Richmond magazine: How did your bar journey start?
Austin Cundiff: I started bartending in late 2019 at Bonefish, and I worked at a few places after that. The owner of Trouvaille [Joe Kmetz] owned the last place I worked, The Shaved Duck, and we hit it off.
RM: What are your go-to cocktails on the menu right now?
Cundiff: I’d say the Duck Season; it’s our house old fashioned. We take duck fat and wash it with Wild Turkey and make the mirepoix soup bitters in-house. We smoke the glass with rosemary before we serve it. Next up would be Blood Feather, a sour. It’s Belle Isle’s Capital Rail vodka with a watermelon and mint shrub and Campari. It’s an egg white sour, so it’s got the foamy top.
RM: Is there a drink in your past that changed or influenced the way you think about your craft?
Cundiff: When I first got into bartending, it was when “Drink Masters” came out on Netflix. I watched it religiously. Then I went to a bar in Asheville [North Carolina] a couple of years ago, and I had a purple-potato-infused Old Fashioned with a house-spiced maple syrup, and I was like, “Oh, you can do crazy stuff with drinks.”

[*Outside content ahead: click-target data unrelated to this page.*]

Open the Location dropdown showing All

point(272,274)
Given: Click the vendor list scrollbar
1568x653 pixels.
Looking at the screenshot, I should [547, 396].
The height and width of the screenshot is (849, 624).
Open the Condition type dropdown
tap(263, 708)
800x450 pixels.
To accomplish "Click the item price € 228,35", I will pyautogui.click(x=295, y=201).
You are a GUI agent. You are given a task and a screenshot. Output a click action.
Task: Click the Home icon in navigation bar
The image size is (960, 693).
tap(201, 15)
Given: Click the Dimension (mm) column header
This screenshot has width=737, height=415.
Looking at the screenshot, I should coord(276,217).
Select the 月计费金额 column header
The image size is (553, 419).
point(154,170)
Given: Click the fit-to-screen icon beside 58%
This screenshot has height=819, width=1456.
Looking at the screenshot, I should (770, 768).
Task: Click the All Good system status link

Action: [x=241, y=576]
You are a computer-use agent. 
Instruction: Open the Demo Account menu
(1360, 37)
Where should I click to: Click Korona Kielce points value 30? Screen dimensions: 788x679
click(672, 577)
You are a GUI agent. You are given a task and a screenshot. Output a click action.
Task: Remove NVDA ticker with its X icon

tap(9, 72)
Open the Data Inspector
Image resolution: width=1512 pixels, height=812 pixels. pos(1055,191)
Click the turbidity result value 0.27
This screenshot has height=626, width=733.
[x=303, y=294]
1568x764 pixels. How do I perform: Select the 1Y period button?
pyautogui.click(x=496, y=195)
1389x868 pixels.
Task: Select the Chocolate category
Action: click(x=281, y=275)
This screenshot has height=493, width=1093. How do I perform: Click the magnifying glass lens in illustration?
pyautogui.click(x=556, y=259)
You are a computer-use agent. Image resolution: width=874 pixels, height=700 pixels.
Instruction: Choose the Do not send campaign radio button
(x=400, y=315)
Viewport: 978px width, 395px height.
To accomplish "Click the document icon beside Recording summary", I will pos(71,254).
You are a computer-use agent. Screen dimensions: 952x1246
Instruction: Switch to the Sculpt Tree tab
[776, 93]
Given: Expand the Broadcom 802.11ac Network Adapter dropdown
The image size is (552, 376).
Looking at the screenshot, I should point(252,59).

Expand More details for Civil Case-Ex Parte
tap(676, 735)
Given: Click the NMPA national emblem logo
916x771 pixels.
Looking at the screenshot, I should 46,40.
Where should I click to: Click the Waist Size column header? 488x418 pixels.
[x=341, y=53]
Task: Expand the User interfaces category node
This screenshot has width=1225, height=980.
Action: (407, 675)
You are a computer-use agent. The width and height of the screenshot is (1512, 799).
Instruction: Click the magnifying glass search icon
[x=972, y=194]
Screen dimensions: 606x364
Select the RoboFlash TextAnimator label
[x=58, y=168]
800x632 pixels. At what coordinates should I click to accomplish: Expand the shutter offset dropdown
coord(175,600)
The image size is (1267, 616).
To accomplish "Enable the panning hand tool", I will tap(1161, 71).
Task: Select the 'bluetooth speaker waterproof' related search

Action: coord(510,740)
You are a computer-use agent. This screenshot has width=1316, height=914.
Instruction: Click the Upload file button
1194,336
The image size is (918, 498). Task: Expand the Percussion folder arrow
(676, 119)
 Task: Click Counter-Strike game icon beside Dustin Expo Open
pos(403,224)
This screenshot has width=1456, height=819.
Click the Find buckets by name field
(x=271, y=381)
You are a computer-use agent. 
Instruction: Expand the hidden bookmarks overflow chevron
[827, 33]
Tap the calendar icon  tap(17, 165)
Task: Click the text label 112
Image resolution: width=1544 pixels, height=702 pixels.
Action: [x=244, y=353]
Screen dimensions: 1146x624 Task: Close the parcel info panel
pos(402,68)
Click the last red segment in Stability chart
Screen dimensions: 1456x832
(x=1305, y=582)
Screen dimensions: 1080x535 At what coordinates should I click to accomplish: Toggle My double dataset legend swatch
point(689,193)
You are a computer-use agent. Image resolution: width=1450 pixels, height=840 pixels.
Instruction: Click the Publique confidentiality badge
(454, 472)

RM: Do you have any secret-weapon ingredients, or ones you gravitate toward?
Cundiff: I like both green and yellow Chartreuses; I think they’re very versatile. And something special is in the works right now! I’m making my own Chartreuse. I also love saline. If you make a drink without it and then again with it, you can see how the saltiness enhances everything.